[Saved data entries]
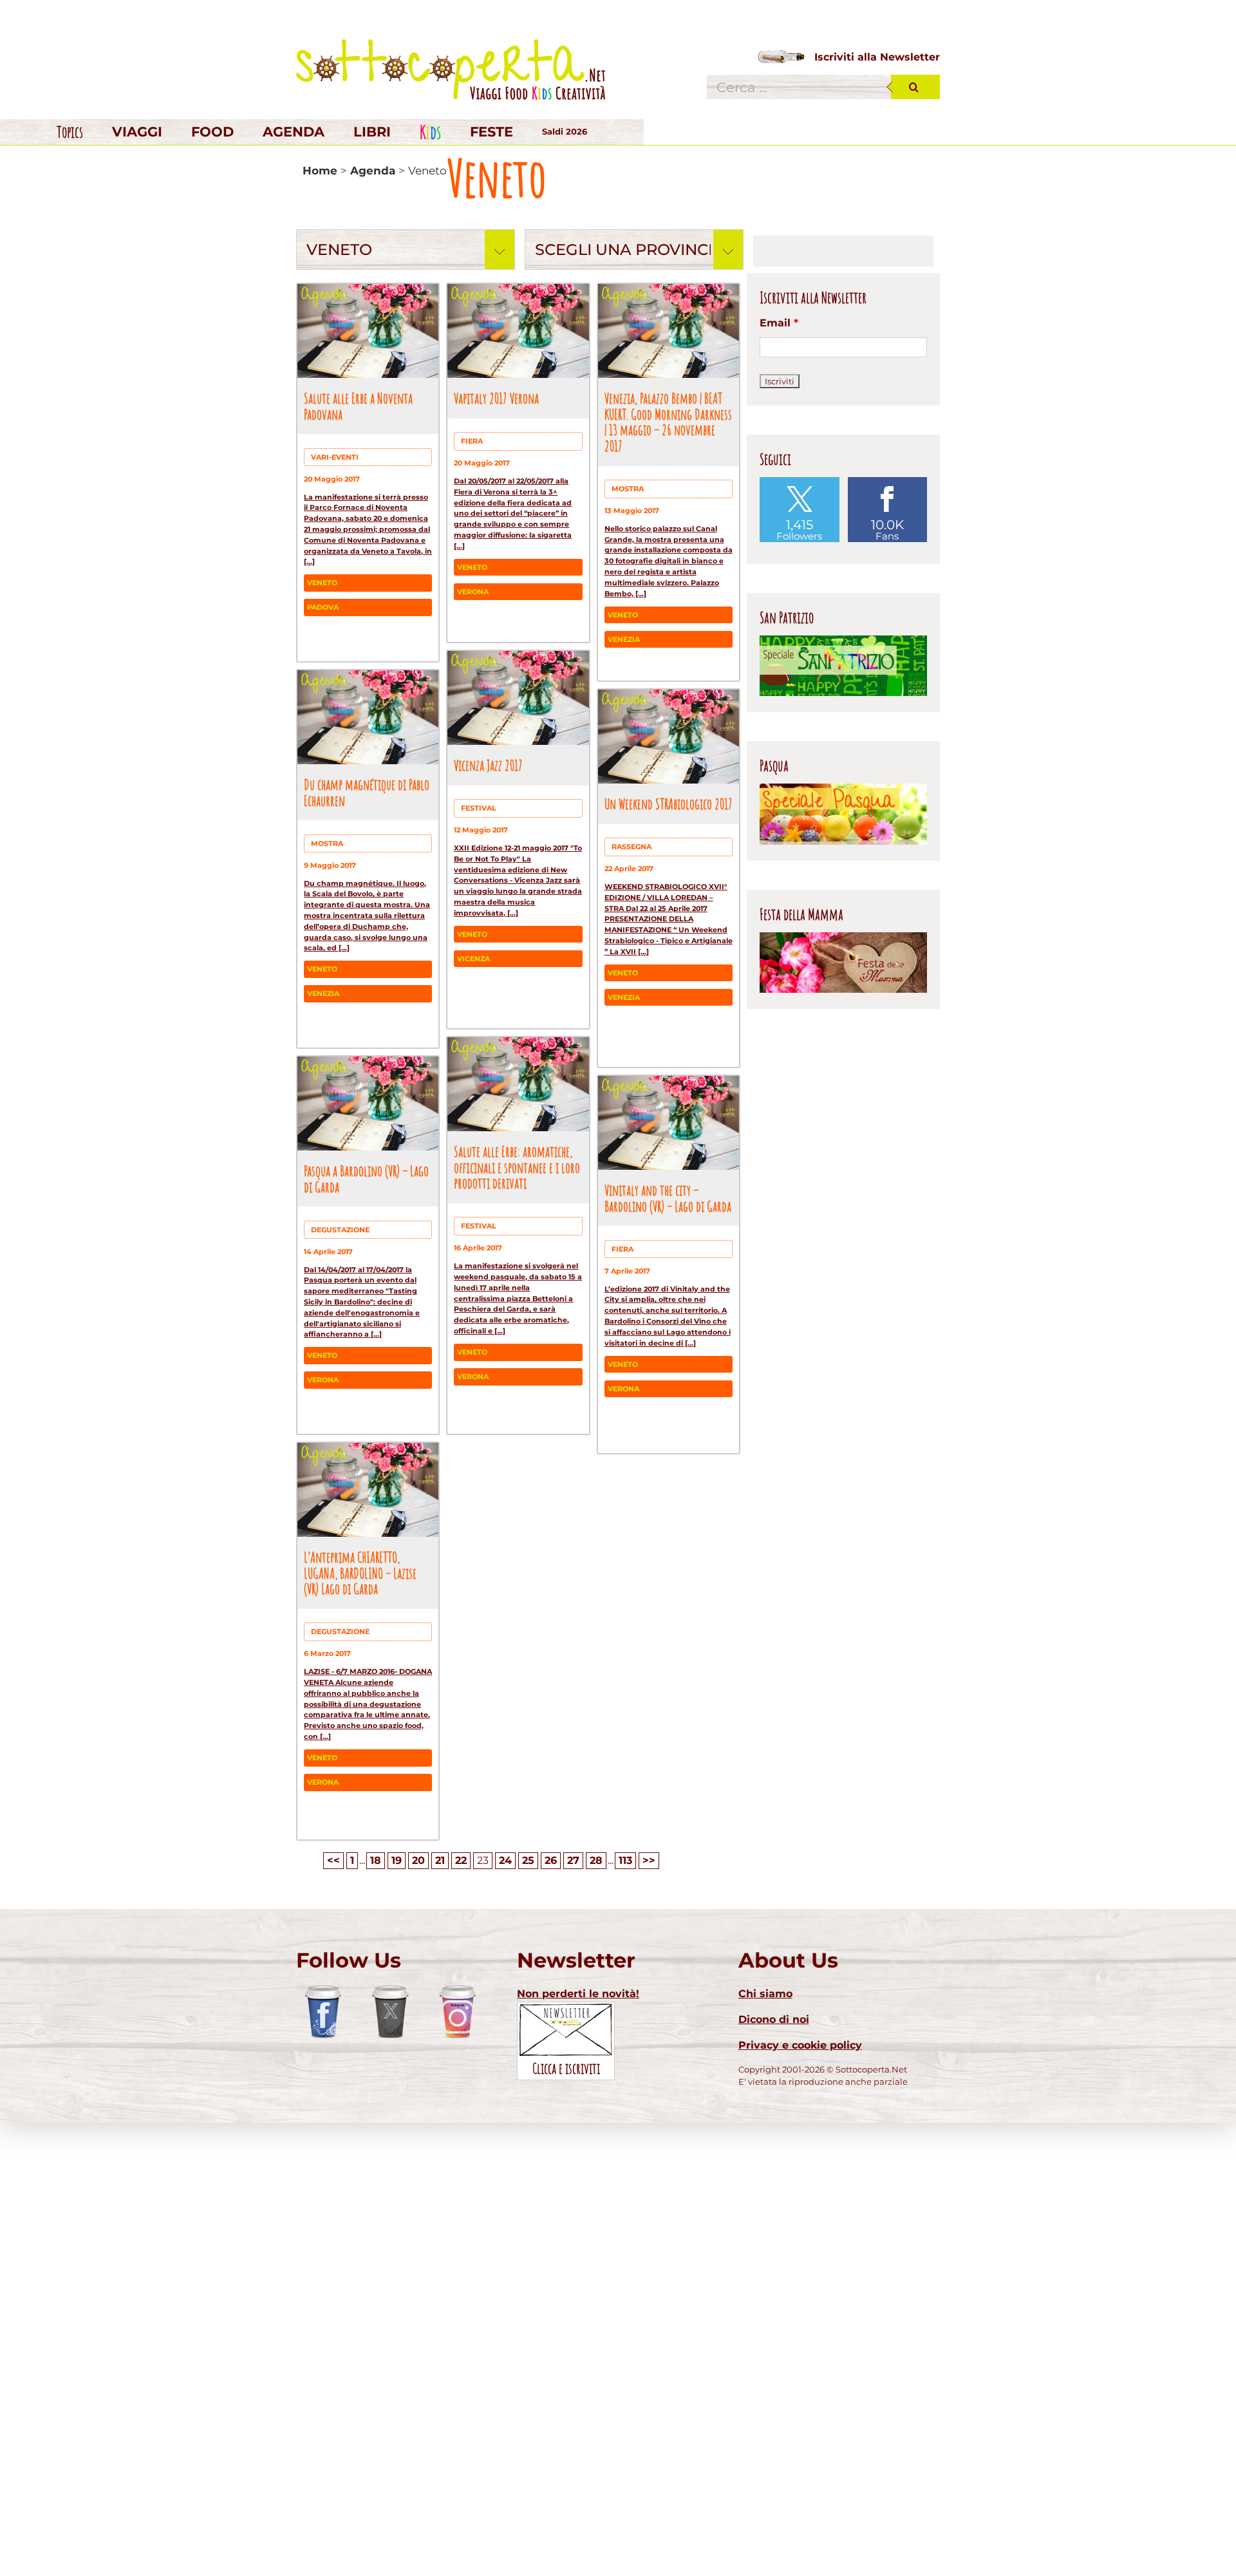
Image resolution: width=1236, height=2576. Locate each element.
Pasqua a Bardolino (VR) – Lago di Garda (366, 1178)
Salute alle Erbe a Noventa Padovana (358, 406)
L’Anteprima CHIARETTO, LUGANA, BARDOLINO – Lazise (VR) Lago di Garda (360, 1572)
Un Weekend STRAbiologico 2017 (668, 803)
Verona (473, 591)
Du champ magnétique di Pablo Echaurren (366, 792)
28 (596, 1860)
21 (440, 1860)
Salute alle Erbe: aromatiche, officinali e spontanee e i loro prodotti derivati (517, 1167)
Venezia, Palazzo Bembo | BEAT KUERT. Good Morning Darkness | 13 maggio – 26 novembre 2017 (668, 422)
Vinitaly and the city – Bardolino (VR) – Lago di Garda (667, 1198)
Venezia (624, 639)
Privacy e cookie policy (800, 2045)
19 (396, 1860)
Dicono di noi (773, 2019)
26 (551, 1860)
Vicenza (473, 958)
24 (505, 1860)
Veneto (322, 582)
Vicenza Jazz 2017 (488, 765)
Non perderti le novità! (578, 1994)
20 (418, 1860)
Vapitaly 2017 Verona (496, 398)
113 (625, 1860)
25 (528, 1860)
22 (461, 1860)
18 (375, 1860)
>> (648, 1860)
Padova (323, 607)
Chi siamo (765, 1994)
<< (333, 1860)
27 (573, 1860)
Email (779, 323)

> [WORK ITEM]:
Using the records above, find the number of lines that contain the string "Salute", and give that number without further comment.

> [TASK SOLUTION]:
2